Egregious Physician Charges for Varicose Vein Procedures

There are multiple treatment options for varicose veins, including endovenous laser ablation, sclerotherapy, ligation with or without striping, and others. Some procedures are performed in a physician’s office location while others may be performed in an ambulatory surgery center or hospital outpatient surgery department. There are also low-cost options to vascular surgery; recommendations for the most appropriate treatment options are determined by the practitioner. Many insurance plans cover varicose vein treatment that is deemed medically necessary. Treatments for cosmetic reasons are typically not covered.

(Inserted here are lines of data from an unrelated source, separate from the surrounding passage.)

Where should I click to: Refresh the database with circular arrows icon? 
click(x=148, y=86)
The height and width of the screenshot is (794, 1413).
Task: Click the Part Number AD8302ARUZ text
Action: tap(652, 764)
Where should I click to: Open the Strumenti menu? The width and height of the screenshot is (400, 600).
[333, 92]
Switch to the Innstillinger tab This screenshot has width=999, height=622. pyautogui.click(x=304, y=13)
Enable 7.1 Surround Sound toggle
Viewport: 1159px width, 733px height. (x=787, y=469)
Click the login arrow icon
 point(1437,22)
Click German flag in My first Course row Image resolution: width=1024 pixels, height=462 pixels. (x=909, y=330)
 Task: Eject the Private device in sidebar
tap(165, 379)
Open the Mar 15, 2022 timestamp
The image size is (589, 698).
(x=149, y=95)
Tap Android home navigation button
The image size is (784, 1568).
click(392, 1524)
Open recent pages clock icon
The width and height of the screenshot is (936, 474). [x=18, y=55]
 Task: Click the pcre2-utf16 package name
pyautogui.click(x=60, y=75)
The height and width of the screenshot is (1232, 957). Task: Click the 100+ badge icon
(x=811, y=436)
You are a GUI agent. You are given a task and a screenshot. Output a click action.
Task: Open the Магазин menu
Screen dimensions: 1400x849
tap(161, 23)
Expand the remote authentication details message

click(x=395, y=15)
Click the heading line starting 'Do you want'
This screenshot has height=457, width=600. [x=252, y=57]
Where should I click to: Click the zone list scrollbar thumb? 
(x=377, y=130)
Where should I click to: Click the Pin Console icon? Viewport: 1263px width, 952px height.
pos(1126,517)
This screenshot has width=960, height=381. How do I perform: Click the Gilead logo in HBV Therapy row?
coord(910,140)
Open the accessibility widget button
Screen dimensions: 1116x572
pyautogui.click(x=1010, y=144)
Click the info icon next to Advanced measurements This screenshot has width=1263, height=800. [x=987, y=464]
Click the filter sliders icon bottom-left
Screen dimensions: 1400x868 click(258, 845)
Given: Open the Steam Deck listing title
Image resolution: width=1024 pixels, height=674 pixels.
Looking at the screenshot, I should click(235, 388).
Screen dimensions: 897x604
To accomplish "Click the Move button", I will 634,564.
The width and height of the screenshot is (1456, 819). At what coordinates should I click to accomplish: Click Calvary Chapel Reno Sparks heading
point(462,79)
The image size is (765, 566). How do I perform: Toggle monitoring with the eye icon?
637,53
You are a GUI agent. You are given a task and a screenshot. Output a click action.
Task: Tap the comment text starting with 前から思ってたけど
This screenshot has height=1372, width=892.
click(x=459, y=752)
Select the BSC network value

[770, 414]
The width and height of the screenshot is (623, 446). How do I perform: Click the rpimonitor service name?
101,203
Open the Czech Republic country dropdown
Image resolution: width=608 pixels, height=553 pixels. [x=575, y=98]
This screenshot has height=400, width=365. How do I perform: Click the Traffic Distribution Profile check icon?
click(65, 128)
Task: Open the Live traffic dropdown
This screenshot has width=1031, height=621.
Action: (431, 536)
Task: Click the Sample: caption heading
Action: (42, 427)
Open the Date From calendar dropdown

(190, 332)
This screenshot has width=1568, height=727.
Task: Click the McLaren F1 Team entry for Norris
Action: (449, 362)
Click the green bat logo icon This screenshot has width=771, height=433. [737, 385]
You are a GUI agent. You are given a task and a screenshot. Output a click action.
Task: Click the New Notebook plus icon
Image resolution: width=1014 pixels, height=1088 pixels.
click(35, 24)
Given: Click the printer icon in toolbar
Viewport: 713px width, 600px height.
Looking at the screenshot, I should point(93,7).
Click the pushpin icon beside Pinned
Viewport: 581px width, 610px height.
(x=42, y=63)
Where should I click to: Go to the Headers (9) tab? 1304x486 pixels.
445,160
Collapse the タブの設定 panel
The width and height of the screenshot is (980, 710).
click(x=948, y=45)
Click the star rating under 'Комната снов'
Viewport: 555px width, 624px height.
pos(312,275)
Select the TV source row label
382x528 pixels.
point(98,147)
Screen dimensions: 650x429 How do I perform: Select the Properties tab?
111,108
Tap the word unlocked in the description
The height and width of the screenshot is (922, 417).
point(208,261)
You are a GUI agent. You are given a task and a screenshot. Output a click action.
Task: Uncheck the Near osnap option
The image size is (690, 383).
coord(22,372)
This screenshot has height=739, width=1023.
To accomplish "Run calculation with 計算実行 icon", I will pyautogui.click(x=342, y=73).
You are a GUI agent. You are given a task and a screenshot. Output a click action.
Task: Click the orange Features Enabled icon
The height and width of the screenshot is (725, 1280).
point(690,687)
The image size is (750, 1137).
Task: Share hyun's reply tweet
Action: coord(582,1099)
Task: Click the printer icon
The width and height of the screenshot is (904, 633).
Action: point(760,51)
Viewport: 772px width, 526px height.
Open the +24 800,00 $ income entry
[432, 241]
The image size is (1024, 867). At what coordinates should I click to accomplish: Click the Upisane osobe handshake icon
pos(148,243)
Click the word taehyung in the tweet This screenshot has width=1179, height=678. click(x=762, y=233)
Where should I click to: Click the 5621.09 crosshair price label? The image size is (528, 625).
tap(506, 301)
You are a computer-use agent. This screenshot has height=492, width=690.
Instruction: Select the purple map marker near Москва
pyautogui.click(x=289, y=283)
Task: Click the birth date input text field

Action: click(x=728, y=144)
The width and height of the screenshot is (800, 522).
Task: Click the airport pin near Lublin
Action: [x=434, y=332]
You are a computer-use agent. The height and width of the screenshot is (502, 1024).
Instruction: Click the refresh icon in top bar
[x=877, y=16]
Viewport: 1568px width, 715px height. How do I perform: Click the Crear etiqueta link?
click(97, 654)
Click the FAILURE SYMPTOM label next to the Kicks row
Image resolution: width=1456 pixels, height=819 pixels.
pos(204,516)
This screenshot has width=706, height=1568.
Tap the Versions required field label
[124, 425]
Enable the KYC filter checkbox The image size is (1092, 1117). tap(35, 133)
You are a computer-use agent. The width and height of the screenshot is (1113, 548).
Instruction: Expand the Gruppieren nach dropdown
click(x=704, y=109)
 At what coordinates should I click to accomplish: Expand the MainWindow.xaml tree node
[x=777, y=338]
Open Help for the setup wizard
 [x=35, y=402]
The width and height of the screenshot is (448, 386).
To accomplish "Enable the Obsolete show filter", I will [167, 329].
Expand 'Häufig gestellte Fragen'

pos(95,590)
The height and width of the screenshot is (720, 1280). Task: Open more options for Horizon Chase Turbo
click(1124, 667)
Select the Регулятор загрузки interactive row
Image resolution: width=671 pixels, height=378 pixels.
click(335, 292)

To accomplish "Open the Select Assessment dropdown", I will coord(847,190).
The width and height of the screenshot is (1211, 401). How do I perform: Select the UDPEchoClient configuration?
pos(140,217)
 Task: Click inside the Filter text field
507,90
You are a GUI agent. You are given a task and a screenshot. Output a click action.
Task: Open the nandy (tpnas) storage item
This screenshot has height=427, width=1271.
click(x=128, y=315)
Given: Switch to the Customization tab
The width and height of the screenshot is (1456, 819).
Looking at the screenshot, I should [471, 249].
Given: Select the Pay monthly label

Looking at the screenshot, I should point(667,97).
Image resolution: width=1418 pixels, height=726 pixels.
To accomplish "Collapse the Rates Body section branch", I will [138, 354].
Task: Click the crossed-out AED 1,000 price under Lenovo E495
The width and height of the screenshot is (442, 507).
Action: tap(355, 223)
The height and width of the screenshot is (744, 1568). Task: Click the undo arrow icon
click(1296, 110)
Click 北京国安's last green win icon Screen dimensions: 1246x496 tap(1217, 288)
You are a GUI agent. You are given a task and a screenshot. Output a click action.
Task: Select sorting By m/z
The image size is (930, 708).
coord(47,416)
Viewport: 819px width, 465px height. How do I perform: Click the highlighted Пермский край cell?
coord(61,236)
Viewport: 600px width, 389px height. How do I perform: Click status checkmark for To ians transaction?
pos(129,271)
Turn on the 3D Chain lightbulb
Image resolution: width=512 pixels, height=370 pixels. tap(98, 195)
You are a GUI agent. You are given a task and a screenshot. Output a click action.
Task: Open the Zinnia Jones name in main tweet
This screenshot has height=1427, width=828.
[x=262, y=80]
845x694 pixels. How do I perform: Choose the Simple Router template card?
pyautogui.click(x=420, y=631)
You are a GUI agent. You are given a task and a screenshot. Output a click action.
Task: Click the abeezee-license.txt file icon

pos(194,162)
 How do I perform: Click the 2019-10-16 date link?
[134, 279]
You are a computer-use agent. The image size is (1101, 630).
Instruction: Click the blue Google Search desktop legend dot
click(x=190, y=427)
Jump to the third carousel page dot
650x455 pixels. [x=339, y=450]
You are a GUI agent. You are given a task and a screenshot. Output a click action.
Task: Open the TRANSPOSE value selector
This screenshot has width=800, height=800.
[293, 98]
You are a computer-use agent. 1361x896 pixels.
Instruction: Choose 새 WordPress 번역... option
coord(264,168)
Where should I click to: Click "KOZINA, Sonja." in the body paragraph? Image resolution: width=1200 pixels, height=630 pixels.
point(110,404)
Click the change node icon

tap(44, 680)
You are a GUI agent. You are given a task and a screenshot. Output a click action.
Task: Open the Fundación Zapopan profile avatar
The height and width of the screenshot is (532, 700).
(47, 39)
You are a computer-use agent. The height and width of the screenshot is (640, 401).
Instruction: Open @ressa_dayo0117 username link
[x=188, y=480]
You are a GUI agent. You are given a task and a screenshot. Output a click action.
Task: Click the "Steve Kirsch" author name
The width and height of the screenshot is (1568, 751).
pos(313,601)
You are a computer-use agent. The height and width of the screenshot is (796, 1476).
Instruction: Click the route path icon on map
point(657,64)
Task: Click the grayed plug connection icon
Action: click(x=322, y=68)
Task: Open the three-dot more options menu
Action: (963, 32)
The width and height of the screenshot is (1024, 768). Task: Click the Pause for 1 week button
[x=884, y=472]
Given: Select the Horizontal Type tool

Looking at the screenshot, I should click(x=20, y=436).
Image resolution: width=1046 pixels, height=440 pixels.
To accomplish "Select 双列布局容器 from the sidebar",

The average cost for each varicose vein treatment type varies widely depending on the specific procedure/service performed, often in the range of $500 to more than $14,000. Out-of-pocket costs depend on the severity of the varicose veins, all medical fees, if patients have insurance and what the health plan covers.

Egregious Physician Charge Examples

A female patient had the same two procedures for the treatment of varicose veins performed in the physician’s office on two different dates of service.

A physician in New Jersey performed CPT code 36466, defined as injection of non-compounded foam sclerosant with ultrasound compression maneuvers to guide dispersion of the injectate, inclusive of all imaging guidance and monitoring; multiple incompetent truncal veins (e.g., great saphenous vein, accessory saphenous vein), same leg.

Claim One

CPT code 36466 – RT was billed on Jan. 8, 2025, place of service 11 – Office.

Total procedure charge: $61,320.

ClaimDOC pricing: $1,802.71, based on the Medicare 2025 physician fee schedule with markup.

Claim Two

CPT code 36466 – LT was billed on Jan. 10, 2025, place of service 11 – Office.

Total procedure charge: $61,320.

ClaimDOC Pricing: $1,802.71, based on the Medicare 2025 physician fee schedule with markup.

FAIR Health Data

According to FAIR Health data, a physician charge for CPT code 36466 located in New Jersey ranges from $2,217 to $8,516 for this service. A physician charge of $61,320 is egregious for procedure code 36466 performed in a physician office.

The Takeaway

Charges billed by physicians for services/procedures vary greatly. Whenever patients have the option, they should utilize price look-up tools, get clear estimates of charges from the practitioner prior to the procedure/services being performed, and consider alternatives regarding where to have procedures performed. Some providers may be willing to negotiate the cost of treatment.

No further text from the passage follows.